ANALYSIS/OPINION
Let’s be transparent. All of you out there who are homeowners, live in strictly residential areas and want to welcome a 50- or 80-bed homeless shelter, please, raise your hand.
Next, give your name and address to D.C. Mayor Muriel Bowser, along with the definition of the word “transparency.”
Homelessness is a fact of life that every American community reckons with — and some communities more than others, of course.
D.C. is one of those more-than-others communities.
The mayor has proposed closing the city’s largest family homeless shelter, a former public hospital, and building smaller homeless facitilies. The hospital, D.C. General, is wracked with health, security, crime and other problems. None of you would want to stay there for a week to tell others how deplorable the conditions are.
So, in the name of humanity, the mayor is doing the right thing by proposing to close the site by 2018, right?
Yes, she is.
The problem, however, isn’t whether the shelter should be closed. The problem is the mayor’s replacement-plan process.
The public was nowhere to be found while The Bowser Clique drew up plans to wrap the city in homeless shelters as if they were behind those dark-tinted windows on motor vehicles. And when The Bowser Clique starting making the rounds to get the public — i.e. voters, homeowners and other stakeholders — to buy into her plan, they hid behind the tinted windows.
1) Who owns the properties where these smaller shelters will be built?
2) Who would stand to gain contracts once the properties are rebuilt, renovated or retrofitted?
3) Will these new shelters address the “affordable” housing issue?
4) Could homeless folks use Section 8 and other subsidized vouchers to rent units?
5) Which for-profit or nonprofit groups would operate the shelters?
6) Which for-profit or nonprofit organizations would provide health and human services?
The Bowser Clinque has said, “How dare you!”
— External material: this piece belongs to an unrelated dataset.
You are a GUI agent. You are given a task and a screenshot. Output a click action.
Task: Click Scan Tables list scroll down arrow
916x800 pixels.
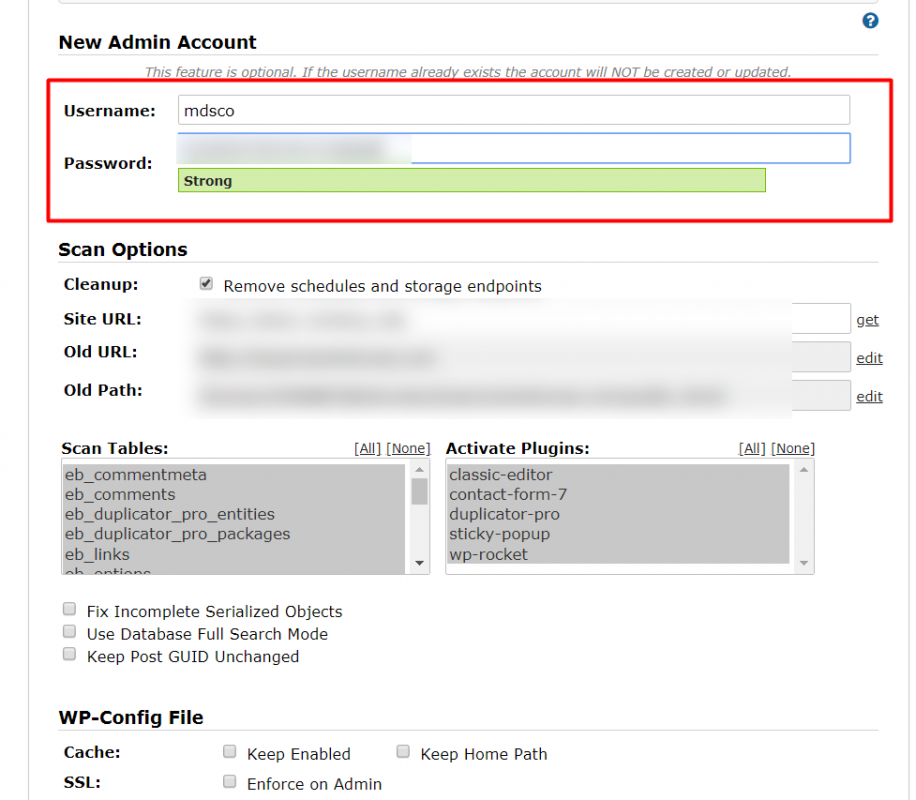click(x=419, y=563)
How dare you question her plan to end — end — chronic homelessness in the nation’s capital by 2018. Her plan includes using “housing navigators” to help homeless families find houses.
Can you imagine?
“Hey, Siri, help me find a four-bedroom, open-concept Victorian home near an excellent school.”
Siri asks: “What’s in your wallet?”
Mom of four responds, “A Section 8 voucher.”
What played out in the minds of The Bowser Clique is anyone’s guess.
What homeowners do know is that The Bowser Clique essentially has said the plan is a done deal.
But it cannot be.
Every corner of the District is complaining that the tinted-window “process” employed by The Bowser Clique smells far worse than the poop the Fenty administration left in City Hall and as bad as the leftovers of the Gray administration.
Ward 3 protested about the site and the process.
Ward 5 protested the site and the process.
The mayor told me she heard the same complaints and more when she traversed the city last week.
So The Bowser Clique has gotten an earful. Yet answers and compromises are few and far between the mess they created.
When Ms. Bowser ran for mayor in 2014, the Women’s Campaign Fund said one of the reasons it supported her was transparency — Ms. Bowser and the D.C. Council “increased transparency in government contracting.” (Revisit questions #1 and #2.)
Indeed, Ms. Bowser made “transparency” a huge part of her campaign. Alas, blame is being chauffeured behind tinted windows for the incestuous policy decisions.
By the way, here are two definitions of the word “transparent” that do not apply to The Bowser Clique regarding homeless shelters: “free from pretense or deceit; characterized by visibility or accessibility of information especially concerning business practices.”